L’ex apertura inglese racconta le sue fragilità mentali legate al campo
A distanza di anni Jonny Wilkinson ha deciso di tirare fuori uno scheletro piuttosto pesante dall’armadio. Anche un totem come lui ha sofferto di “demoni mentali” (così come sono stati definiti), nel corso della carriera ovale.
Nonostante gli innumerevoli trofei, fra cui anche la World Cup 2003 con l’Inghilterra che lo ha letteralmente consegnato alla leggenda di questo sport, l’apertura britannica ha deciso di confessare ciò che gli succedeva poco prima di entrare in campo, in diverse situazioni sia con i club sia con la nazionale.
“Con Tolone – esordisce – mi chiudevo in uno stanzino del bagno dello spogliatoio in modo che nessuno potesse vedere cosa stavo facendo: cercare di chiamare Dave, il mio guru motivazionale. La squadra intanto era fuori che mi aspettava. Avevo il compito di fare il discorso motivazionale per la partita, anche se pochi attimi prima ero in bagno a piangere e a tremare”.
“Ho avuto problemi psicologici per tutta la mia vita – continua Wilkinson – ci sono stati momenti, in Inghilterra, in cui sono stato a tanto così dal mollare tutto dicendo ai miei allenatori che non potevo giocare. Una sensazione di puro panico e caos interiore.

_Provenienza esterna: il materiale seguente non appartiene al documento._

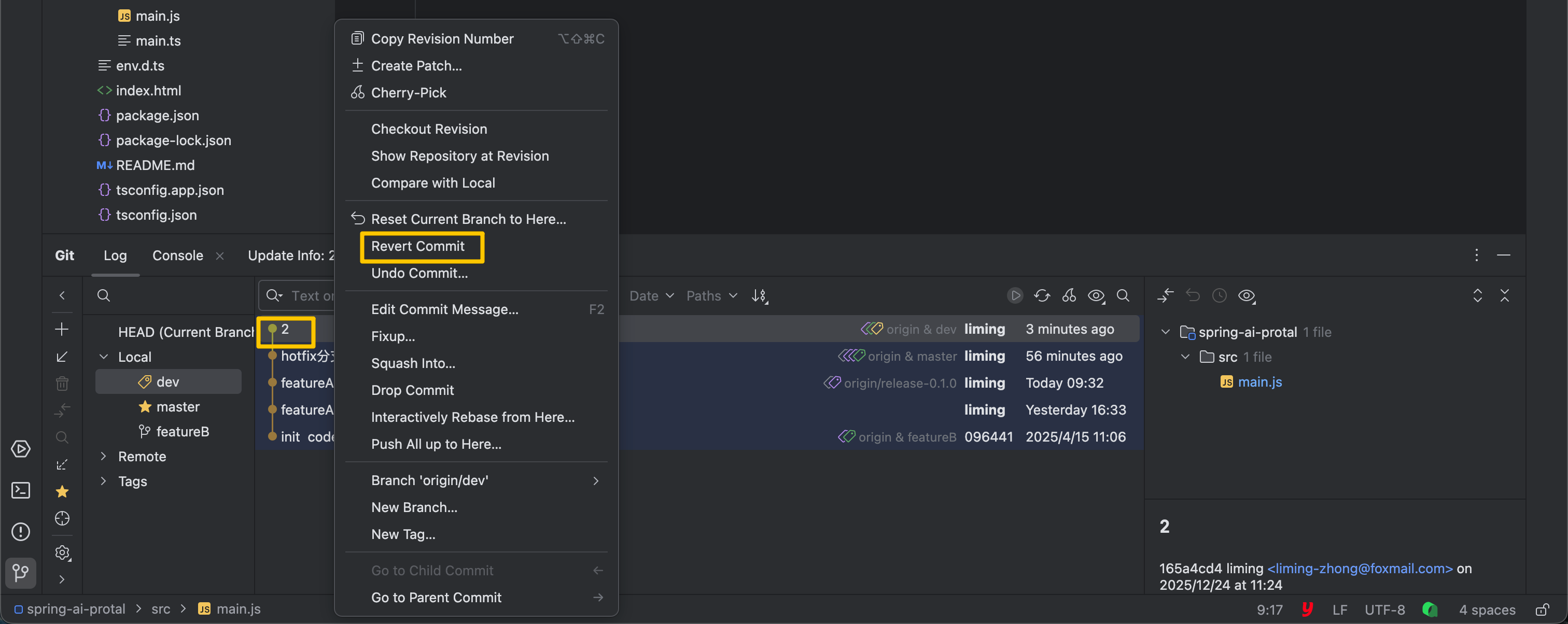The width and height of the screenshot is (1568, 624).
Task: Toggle the eye icon in changes panel
Action: 1246,295
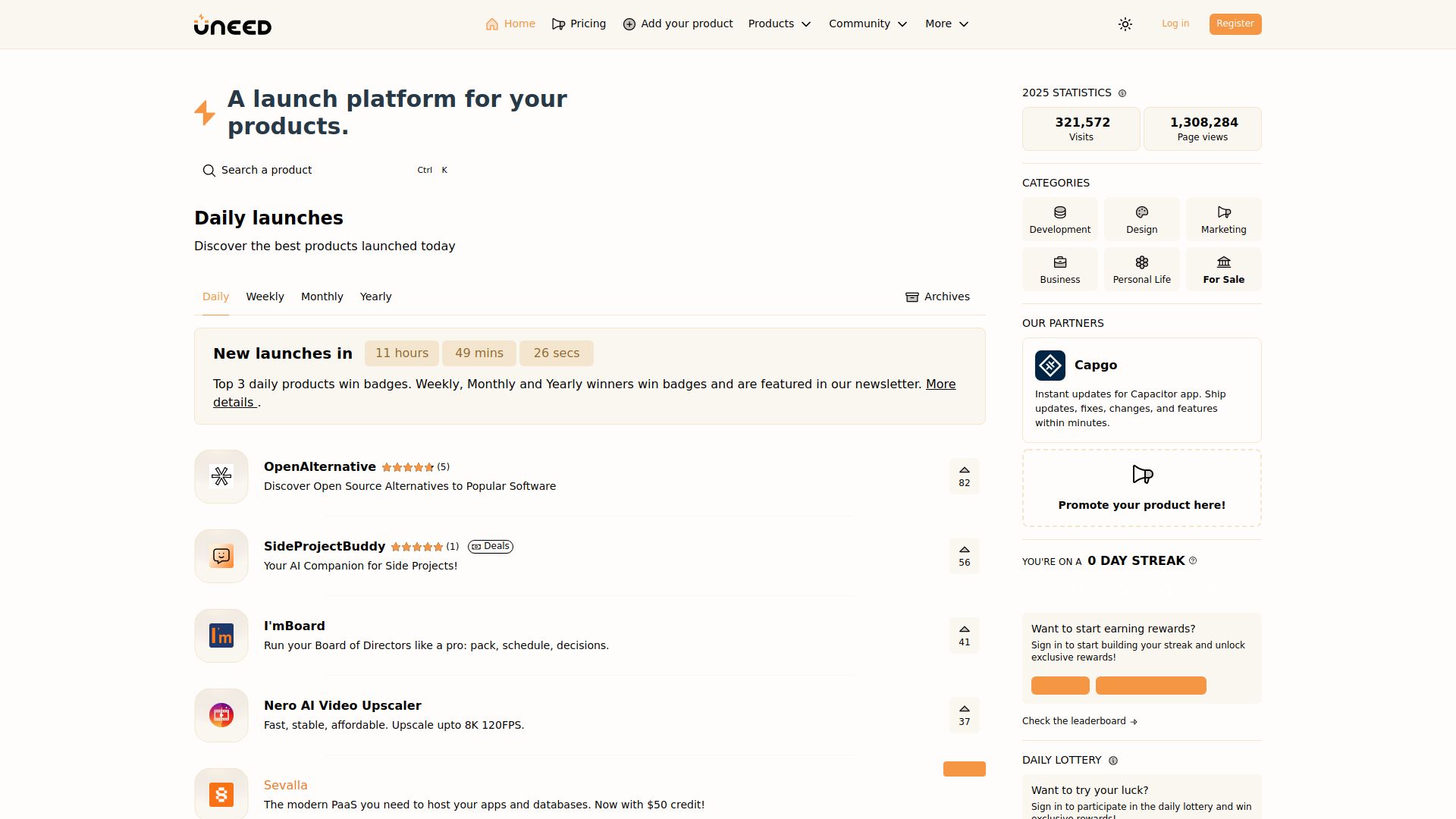Toggle the light/dark theme sun icon
This screenshot has width=1456, height=819.
[x=1125, y=24]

Ero ansioso: perchè avevo bisogno di sapere che tutto sarebbe andato come volevo.
Eppure avevo tutto, non c’era motivo di non essere felici”.

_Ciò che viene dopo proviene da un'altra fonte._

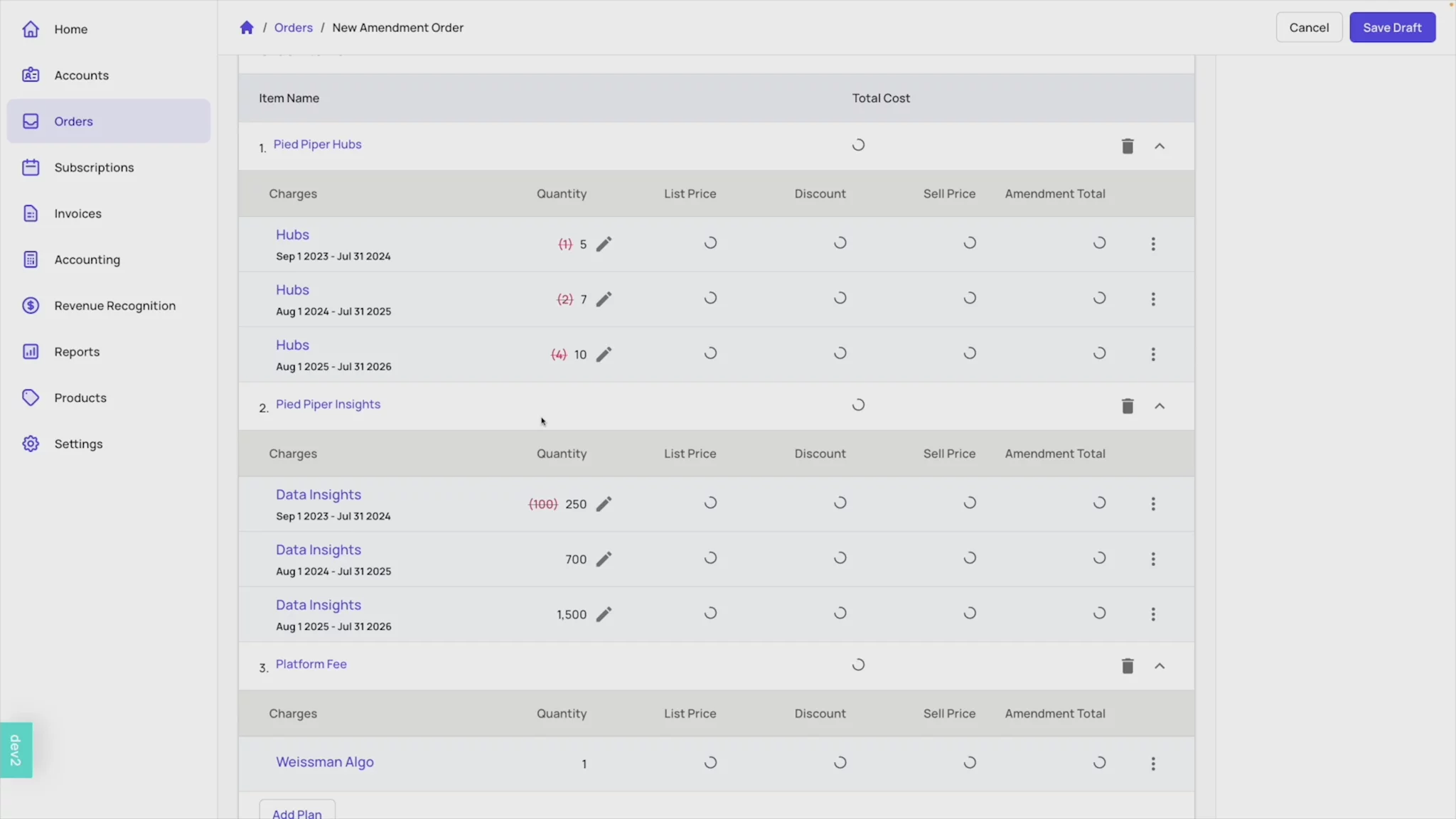Edit quantity for Hubs Sep 2023 charge

coord(604,244)
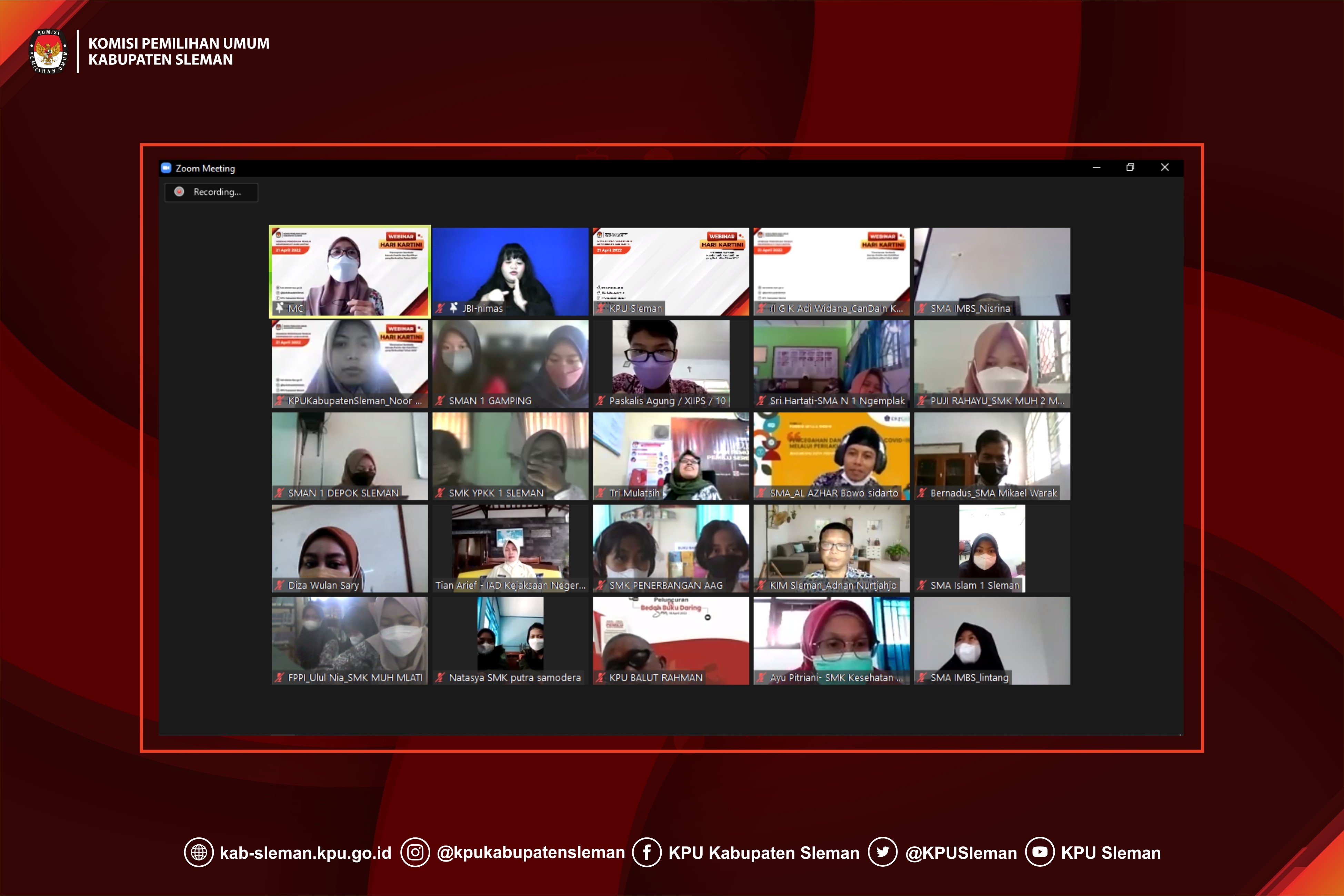
Task: Click the Instagram icon in footer
Action: [x=415, y=853]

Infine conclude: “Lo sport, per sua natura, ti fa vivere costantemente tra due intervalli di giudizio: l’ultima partita che hai giocato e la prossima che devi disputare. Ci sono migliaia di persone che guardano, scrivono, ti chiedono una foto e lo fanno sempre sulla tua persona. E’ facile rafforzare la propria immagine su questo, ma può anche avvenire il contrario”.